Ma non solo. Per lo sviluppo dei campus si prendono direttamente dai fondi Pnrr, con una certa disinvoltura, più di 124 milioni di euro. Ecco cosa si legge nel sito di una delle tante aziende che si occupa di supportare le scuole nel compito di costruire un campus didattico: “Le scuole interessate devono presentare un progetto di campus didattico, dimostrando il potenziamento delle dotazioni tecnologiche e delle infrastrutture digitali. Il finanziamento verrà assegnato sulla base della qualità della proposta e della distribuzione territoriale. […]Supportiamo le scuole nella progettazione di soluzioni per rendere l’apprendimento più stimolante ed efficace proponendo percorsi personalizzati in base agli obiettivi. Ai dispositivi affianchiamo piattaforme, soluzioni di gestione e l’esperienza dei nostri C&C Teacher, che aiutano a trasformare l’apprendimento in un percorso entusiasmante”.
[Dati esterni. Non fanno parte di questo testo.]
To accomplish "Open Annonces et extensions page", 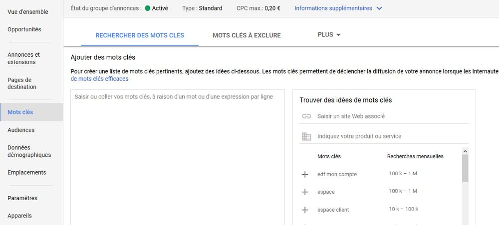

Conclusioni: oltre ai 300.000 euro medi che le scuole hanno avuto per trasformarsi in base ai dettami della mission 4 del Pnrr, arrivano adesso, per la gioia delle imprese che si occupano di tecnologia applicata alla didattica, altri 124 milioni di euro destinati prioritariamente alle scuole che ospiteranno i circa 5.500 studenti del “4+2”.
Ne aggiungo all’ingrosso 2.500 dell’anno precedente e arriviamo a 8.000 studenti (secondo me, sono di meno – mi attengo al dato fornito dal MIM); divido per 20 ed ottengo 400 classi. Divido il tesoretto di circa 155 milioni per 400 e so che ogni classe avrà a disposizione circa 387.500 euro. Per farne cosa? E se pur fossero impiegati bene e in modo trasparente, è questo il modo migliore di gestire le risorse disponibili?
Intanto, l’edilizia scolastica è sempre fatiscente, il personale, per un quarto, è sempre precario, ha gli stipendi tra i più bassi d’Europa, le scuole vengono accorpate per risparmiare e ci si permette di usare in questo modo i soldi dei contribuenti?
C’è poi la quarta “missione” del Pnrr, quella che riguarda Istruzione e Ricerca, prevede lo stanziamento a fondo perduto di 18,81 miliardi di euro e un prestito di 11,28 miliardi: sarebbe meglio non sprecare queste risorse, che in parte dovremo poi restituire con gli interessi.
Per finire, una nota di colore: abbiamo già detto che l’1% degli studenti iscritti al primo anno della “filiera 4+2” viene definito dal Ministro un successo. Il liceo Made in Italy ha visto invece un incremento di circa il 10% rispetto alle iscrizioni dello scorso anno, quando gli iscritti erano 375. Adesso ci sono 38 studenti in più! Ci chiediamo che valore abbia una simile sperimentazione e come mai numeri che per chiunque sono fallimentari vengano invece considerati un vero successo. La risposta nella prossima puntata.